### Extracted records
******************************

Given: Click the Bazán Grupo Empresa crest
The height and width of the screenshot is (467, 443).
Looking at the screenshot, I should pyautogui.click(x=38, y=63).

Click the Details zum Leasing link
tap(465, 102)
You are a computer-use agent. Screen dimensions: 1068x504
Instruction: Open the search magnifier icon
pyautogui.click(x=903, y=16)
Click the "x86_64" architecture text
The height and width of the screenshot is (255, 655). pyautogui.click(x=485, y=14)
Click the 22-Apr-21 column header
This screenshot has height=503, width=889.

******************************

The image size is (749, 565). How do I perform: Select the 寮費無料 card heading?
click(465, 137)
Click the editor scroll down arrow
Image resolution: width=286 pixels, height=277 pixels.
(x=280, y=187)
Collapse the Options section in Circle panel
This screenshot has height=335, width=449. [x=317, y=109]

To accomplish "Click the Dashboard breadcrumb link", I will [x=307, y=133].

******************************

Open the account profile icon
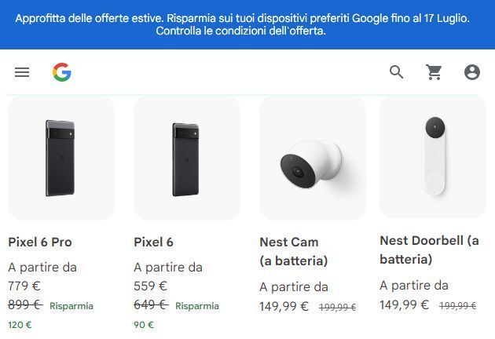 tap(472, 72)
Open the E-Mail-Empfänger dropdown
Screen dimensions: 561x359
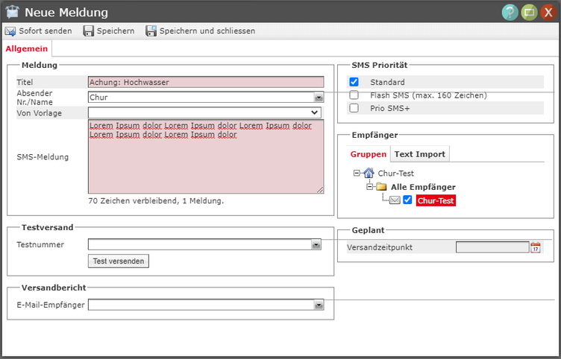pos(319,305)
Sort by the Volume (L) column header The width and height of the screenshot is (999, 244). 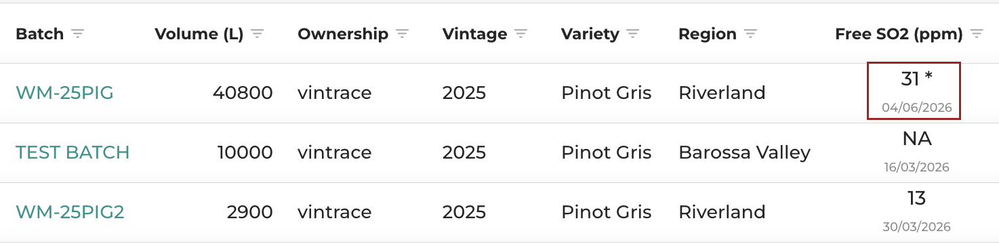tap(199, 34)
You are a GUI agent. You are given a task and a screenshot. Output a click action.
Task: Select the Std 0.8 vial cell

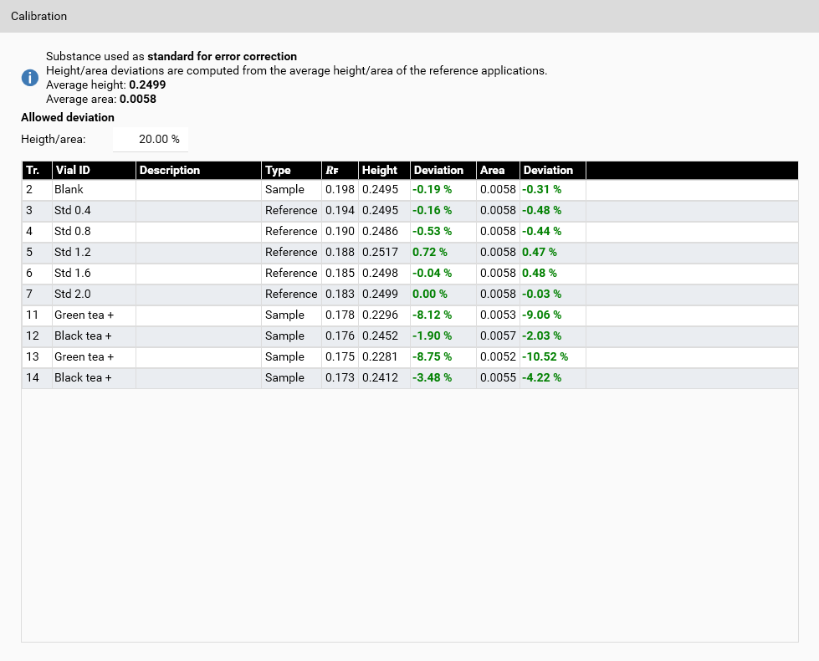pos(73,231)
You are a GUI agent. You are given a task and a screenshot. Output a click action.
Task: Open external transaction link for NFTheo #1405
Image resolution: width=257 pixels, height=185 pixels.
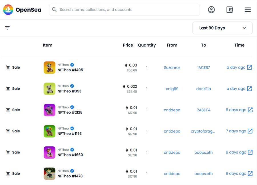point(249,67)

******************************

### WHAT IS NEEDED
Give only the lines from the one holding "Given: Click the Bazán Grupo Empresa crest" through the one holding "You are a computer-use", each restated exactly as it appears above.

### WORKED SOLUTION
Given: Click the Bazán Grupo Empresa crest
The height and width of the screenshot is (467, 443).
Looking at the screenshot, I should pyautogui.click(x=38, y=63).

Click the Details zum Leasing link
tap(465, 102)
You are a computer-use agent. Screen dimensions: 1068x504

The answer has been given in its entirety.